Sketch of the main interactions between tipping points as described by participating experts. Pairs of tipping events A, B are connected with a directed arrow A → B if (i) at least 4 experts judged that some effect of triggering A on the probability of triggering B exists and (ii) they outnumbered the experts who saw no effect of A on B. Each arrow is accompanied by information about (i) whether the majority of experts identified an increase (+), decrease (−), or uncertainty in the direction (±) of change in the probability of triggering B after A occurred (white circles), (ii) the number of experts supporting an increase/decrease/uncertain direction/no effect (top line, gray boxes), (iii) the range of probability ratios PF by which the probability of triggering B is believed to change after A occurred (union of PF intervals from only those experts that provided estimates in accordance with the type of effect attributed to each arrow; bottom line, gray boxes), and (iv) the dominant physical mechanism(s) described by some of the experts (white rectangles). Verbal descriptions of mechanisms for NINO → DAIS and CMOC → AMAZ could be obtained only from 1–2 experts, and therefore remain particularly speculative. For CMOC → NINO, the described mechanism was identified only recently (35), and was hinted at, but not fully disclosed at the time of elicitation.

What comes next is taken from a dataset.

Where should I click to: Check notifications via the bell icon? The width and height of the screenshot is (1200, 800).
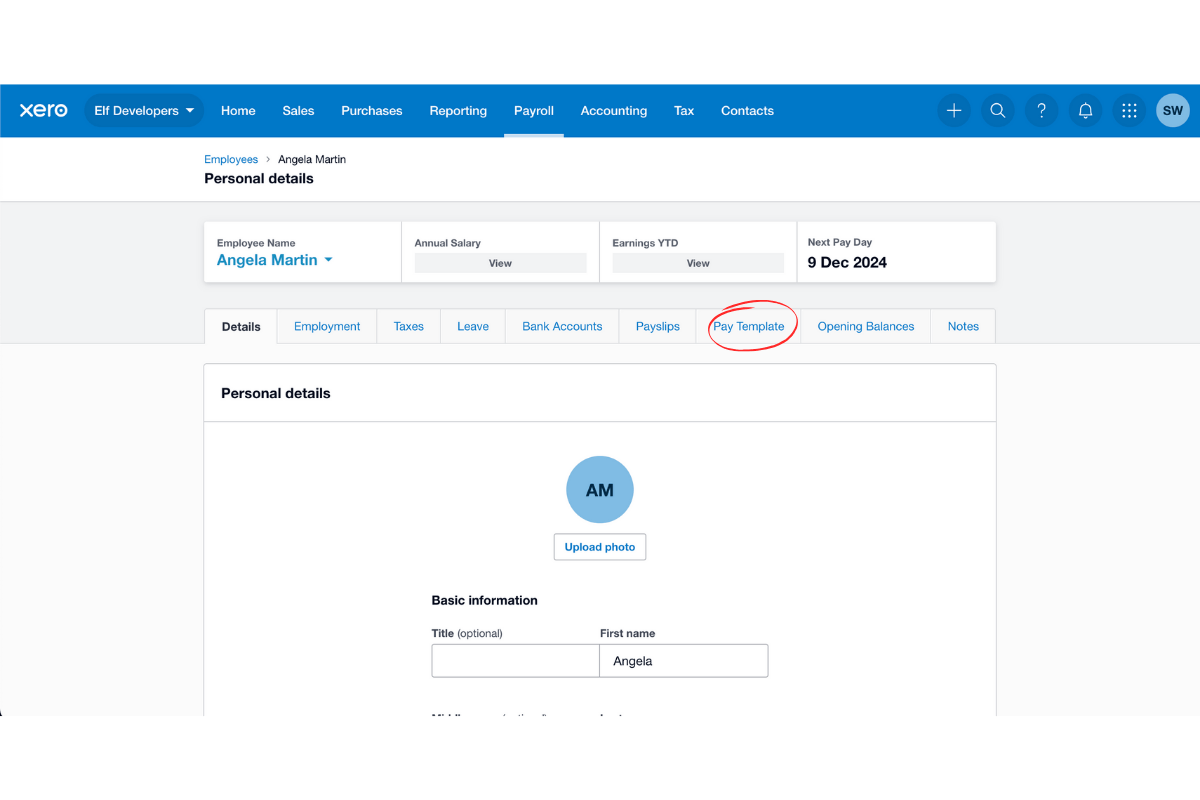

To quantify the interactions for those tipping points B for which the respondents had provided probability intervals, we asked them to specify lower and upper bounds on the factor PF by which their probability of triggering B would [increase/decrease/increase (upper bound) or decrease (lower bound)] if they learned that tipping point A had already been triggered (see Methods and SI Appendix 1, Section 4). Fig. 2 records the union of PF intervals from those experts who agreed with the majority on the particular direction of the effect. These intervals are conservative in as much as they always include the possibility that tipping point A has no effect on B, i.e., PF = 1.

Because all tipping points listed in Table 1 may inflict large damages on socioeconomic systems, and may also aggravate the probability of triggering yet another tipping point (Fig. 2), we deduced bounds on the overall probability of triggering at least 1 of the 5 tipping points (henceforth called event ONE) conditional on the 3 GMT corridors. Including the information about the probability ratios above (Fig. 2), we have calculated the probability intervals for ONE, for (i) a sample of possible combinations of probability estimates from core experts for different tipping points and (ii) the pooled probability intervals for triggering the individual tipping points (see Methods and SI Appendix 1, Section 4). In the latter case, assuming linear pooling with (ii.a) uniform weighting of expert estimates (red bars, Fig. 1) and (ii.b) ±100% imprecision in expert weights (green bars), we calculate lower bounds on the probability of triggering ONE of 0.10 (ii.a) and 0 (ii.b) for low (<2 °C, corridor C1), 0.36 (ii.a) and 0.16 (ii.b) for medium (2–4 °C, corridor C2), and 0.69 (ii.a) and 0.56 (ii.b) for high GMT change (>4 °C, corridor C3). The upper probability bounds are uninformative (=1 for all cases and corridors, except of 0.86 for case ii.a and corridor C1). As shown in Fig. S3, we find that the probability intervals for ONE derived in case (ii.b) encompass the probability intervals for at least 96% of expert combinations investigated in case (i) and therefore can be considered a very conservative estimate. These results are reported in the abstract.